_Work required_
Below are some records; copy each line in them that contains "badge".

_Given data_
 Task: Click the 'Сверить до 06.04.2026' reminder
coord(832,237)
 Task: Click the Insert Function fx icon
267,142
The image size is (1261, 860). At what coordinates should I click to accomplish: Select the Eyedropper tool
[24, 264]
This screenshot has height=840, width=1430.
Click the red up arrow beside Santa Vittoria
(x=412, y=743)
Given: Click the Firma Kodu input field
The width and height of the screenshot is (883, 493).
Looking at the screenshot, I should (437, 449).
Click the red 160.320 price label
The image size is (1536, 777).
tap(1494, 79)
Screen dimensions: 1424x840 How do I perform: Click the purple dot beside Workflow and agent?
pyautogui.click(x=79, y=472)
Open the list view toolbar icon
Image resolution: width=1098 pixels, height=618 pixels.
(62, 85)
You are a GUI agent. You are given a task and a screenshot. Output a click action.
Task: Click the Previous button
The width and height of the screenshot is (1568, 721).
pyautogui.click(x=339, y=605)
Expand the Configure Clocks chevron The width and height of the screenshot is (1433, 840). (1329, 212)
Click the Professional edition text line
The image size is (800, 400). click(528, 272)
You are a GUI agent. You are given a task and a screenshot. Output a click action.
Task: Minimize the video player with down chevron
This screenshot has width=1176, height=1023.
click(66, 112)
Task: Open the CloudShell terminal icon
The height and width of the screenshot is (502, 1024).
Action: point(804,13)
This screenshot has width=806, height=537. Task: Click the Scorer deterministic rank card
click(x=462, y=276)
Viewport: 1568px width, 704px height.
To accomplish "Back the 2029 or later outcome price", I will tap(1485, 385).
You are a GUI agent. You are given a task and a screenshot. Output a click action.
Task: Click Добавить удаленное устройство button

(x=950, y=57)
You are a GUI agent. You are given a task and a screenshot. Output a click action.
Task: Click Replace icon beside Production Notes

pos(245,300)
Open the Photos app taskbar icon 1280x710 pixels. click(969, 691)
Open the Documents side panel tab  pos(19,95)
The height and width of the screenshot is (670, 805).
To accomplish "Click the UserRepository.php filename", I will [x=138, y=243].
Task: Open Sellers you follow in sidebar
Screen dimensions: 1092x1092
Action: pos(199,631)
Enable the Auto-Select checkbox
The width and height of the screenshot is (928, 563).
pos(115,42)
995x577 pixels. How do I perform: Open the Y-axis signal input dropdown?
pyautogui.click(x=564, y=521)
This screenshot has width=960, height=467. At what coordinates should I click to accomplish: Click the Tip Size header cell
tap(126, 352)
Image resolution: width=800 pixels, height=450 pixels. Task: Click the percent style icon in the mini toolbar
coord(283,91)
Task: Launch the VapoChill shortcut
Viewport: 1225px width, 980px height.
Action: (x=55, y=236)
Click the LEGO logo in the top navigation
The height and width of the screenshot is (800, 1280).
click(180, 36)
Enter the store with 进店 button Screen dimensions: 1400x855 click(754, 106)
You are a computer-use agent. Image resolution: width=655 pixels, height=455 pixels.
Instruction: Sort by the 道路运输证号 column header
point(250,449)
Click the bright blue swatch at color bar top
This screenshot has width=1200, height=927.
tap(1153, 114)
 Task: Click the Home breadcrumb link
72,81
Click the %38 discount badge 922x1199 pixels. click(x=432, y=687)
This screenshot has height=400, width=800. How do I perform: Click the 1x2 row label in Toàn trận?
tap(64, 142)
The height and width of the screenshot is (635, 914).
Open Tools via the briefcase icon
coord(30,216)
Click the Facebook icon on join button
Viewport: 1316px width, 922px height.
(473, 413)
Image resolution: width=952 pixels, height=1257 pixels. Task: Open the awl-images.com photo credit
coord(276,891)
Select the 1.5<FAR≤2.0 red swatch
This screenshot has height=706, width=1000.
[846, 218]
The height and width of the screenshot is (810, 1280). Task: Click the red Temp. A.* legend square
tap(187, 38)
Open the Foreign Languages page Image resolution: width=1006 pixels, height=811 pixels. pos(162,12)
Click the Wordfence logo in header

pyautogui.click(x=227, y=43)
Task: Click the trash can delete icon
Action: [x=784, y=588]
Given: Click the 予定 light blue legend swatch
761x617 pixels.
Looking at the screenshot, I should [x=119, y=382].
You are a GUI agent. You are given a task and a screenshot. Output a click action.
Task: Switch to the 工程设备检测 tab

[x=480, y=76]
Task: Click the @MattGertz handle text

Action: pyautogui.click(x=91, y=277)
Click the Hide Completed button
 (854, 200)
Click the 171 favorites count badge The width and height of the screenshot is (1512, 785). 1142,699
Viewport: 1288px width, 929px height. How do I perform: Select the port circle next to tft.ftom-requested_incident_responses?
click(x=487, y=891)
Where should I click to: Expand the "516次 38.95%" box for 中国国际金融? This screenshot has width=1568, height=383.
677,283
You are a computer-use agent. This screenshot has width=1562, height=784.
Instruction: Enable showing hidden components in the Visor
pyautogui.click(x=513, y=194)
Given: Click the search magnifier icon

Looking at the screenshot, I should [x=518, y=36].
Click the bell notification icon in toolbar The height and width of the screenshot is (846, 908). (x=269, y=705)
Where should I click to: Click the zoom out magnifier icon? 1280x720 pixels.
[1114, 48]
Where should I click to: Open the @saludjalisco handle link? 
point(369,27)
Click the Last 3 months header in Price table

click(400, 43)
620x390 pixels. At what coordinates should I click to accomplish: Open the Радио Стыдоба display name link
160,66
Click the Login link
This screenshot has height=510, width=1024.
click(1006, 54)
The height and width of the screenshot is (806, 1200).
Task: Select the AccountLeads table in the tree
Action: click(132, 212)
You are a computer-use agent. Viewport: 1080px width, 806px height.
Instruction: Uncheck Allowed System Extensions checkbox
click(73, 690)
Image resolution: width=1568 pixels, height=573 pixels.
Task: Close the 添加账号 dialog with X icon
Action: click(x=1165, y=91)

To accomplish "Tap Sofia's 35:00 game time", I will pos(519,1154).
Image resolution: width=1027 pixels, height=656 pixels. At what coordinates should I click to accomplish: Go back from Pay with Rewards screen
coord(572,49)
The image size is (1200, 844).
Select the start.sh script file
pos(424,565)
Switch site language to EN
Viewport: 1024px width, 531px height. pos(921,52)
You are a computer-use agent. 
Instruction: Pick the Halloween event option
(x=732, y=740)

_Answer section_
Click the %38 discount badge 922x1199 pixels. click(x=432, y=687)
Click the 171 favorites count badge The width and height of the screenshot is (1512, 785). 1142,699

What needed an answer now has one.